Delta Air Lines plans to conduct evaluation flights later this year of a NASA-developed turbulence prediction and warning system (TPAWS), which may be able to offer up to a minute or more of warning time, writes Guy Norris.

Developed by a team led by Langley Research Center, Virginia, and including AeroTech Research and Rockwell Collins, TPAWS uses enhanced radar signal processing software to detect the motion of moisture in air that would otherwise appear to be clear. The software can be hosted in existing predictive Doppler windshear systems such as Rockwell Collins' WXR-2100 multiscan weather radar, making it relatively easy to retrofit for widespread use if the trial is successful, says NASA.

The TPAWS prototype will be flown on a Delta Boeing 737-800 beginning "this summer", says the agency. The system will be evaluated during nine months of regularly scheduled flights primarily from Atlanta to destinations in the USA and South America. The system has already been tested on NASA's Boeing 757 research aircraft that originally evaluated the software during a series of 13 "bad weather" flights in April and May 2002. TPAWS, which began in 2000 as part of the Aviation Safety Programme, is aimed at providing up to 2min warning time.
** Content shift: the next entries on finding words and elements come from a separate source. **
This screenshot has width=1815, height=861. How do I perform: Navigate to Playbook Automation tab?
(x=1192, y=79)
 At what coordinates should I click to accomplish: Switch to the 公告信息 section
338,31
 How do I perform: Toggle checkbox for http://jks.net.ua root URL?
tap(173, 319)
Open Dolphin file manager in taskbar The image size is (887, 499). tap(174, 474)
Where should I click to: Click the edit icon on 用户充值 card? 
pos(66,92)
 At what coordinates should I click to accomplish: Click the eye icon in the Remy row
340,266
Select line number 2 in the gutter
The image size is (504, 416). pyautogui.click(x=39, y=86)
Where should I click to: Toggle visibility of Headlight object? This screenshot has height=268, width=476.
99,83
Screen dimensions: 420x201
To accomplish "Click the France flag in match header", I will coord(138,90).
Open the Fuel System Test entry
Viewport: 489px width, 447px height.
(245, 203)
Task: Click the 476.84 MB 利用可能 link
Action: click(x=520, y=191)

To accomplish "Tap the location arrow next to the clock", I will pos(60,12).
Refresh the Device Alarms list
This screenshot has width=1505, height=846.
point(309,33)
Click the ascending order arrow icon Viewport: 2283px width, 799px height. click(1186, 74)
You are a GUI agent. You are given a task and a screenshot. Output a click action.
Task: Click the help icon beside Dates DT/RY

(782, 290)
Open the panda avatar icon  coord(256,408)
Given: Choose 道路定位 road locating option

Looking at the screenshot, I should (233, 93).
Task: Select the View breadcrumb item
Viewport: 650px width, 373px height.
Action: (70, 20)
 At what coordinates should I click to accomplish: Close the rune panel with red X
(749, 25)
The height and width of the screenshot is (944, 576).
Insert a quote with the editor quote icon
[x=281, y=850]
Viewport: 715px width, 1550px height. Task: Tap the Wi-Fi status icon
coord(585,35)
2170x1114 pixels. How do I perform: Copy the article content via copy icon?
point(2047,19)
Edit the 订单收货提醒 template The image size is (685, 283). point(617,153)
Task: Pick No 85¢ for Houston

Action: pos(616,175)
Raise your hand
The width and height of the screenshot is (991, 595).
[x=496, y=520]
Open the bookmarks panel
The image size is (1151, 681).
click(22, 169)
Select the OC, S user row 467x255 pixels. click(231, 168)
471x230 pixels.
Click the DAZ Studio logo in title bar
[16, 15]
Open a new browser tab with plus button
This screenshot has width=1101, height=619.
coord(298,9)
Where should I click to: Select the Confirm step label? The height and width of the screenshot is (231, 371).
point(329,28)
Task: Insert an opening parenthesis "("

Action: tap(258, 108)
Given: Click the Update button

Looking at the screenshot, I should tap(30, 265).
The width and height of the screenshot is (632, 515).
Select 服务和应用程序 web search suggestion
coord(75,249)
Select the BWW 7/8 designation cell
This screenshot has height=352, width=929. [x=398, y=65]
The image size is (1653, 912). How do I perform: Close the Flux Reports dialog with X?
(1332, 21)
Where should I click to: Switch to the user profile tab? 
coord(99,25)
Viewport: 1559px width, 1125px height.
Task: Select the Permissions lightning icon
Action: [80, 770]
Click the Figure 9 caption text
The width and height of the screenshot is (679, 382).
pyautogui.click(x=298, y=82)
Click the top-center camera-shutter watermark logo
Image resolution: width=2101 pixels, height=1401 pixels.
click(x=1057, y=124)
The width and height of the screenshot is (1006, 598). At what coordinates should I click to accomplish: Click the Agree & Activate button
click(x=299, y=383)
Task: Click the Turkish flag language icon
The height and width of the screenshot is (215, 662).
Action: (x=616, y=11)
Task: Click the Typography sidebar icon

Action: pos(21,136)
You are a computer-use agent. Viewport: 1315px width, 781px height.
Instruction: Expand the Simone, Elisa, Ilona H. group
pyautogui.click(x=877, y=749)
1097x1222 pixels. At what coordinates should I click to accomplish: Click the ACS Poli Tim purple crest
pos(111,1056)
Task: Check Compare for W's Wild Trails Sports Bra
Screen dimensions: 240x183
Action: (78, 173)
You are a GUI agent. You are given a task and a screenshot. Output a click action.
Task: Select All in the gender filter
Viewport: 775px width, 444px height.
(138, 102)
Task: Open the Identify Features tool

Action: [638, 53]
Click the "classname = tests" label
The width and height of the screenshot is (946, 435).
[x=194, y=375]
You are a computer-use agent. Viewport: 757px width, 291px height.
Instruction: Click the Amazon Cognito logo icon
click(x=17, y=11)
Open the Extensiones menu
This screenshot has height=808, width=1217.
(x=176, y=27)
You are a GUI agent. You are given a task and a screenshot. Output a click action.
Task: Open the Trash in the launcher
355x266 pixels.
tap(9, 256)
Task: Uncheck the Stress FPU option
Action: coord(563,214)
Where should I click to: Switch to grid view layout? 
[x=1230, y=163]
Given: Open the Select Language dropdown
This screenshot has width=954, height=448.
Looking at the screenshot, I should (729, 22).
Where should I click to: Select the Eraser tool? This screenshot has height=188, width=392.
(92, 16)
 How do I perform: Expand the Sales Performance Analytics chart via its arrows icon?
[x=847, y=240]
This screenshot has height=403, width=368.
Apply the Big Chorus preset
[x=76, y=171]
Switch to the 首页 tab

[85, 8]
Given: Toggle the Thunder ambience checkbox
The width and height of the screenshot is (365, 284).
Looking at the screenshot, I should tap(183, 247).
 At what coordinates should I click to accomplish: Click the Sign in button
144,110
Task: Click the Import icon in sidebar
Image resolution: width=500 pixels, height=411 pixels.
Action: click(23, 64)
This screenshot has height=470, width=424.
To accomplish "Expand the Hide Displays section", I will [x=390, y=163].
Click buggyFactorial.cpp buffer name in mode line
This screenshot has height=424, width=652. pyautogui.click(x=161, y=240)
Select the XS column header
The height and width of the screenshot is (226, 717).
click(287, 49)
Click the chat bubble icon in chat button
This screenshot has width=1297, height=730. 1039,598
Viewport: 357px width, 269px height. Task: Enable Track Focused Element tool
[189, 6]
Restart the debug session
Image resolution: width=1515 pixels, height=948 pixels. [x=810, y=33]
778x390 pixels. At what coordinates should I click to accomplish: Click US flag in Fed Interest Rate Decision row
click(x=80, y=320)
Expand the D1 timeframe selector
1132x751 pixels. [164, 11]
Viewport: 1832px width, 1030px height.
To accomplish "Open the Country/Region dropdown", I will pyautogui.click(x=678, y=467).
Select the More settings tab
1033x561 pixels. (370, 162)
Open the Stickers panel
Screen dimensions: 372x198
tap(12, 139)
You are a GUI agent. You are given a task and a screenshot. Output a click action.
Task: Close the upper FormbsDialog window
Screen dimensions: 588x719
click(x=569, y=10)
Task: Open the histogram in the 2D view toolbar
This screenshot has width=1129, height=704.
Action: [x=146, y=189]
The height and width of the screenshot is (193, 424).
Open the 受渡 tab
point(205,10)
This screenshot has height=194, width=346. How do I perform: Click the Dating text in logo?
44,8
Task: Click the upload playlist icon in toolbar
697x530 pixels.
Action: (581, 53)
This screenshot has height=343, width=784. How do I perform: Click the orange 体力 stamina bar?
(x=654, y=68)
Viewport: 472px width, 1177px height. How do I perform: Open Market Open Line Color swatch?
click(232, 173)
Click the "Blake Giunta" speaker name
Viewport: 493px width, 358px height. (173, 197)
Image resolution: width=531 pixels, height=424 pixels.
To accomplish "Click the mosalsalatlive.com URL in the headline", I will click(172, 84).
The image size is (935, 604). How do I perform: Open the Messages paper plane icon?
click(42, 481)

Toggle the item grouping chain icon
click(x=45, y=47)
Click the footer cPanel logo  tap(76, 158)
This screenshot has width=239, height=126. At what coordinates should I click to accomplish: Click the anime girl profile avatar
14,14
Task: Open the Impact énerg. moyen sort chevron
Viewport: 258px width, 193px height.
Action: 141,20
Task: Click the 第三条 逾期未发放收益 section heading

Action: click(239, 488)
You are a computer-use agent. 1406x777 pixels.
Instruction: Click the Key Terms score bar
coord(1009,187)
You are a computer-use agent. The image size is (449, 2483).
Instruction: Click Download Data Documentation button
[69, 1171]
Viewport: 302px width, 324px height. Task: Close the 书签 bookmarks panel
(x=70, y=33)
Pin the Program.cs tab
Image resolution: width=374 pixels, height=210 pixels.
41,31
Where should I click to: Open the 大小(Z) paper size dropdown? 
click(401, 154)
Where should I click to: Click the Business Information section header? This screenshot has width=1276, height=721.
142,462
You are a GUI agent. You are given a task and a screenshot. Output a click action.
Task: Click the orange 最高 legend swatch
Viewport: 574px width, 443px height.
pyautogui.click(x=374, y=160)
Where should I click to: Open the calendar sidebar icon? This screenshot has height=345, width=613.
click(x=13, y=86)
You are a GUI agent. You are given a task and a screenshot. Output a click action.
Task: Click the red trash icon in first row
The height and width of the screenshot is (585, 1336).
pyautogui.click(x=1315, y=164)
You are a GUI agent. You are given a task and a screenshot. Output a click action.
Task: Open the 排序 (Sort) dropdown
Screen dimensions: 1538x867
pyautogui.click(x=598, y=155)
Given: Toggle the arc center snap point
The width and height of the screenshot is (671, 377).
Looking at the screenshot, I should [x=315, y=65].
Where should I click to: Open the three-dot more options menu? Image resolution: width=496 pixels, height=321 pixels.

Although NASA says the modified radar software provides a cost-effective short-to-mid-term solution, longer-term work on alternative means of turbulence prediction continues in technology areas such as light detecting and ranging (lidar), and modified lightning detectors. The latter is a relatively recent area of research, since evidence has been found linking unstable electrical discharge and the presence of clear air turbulence.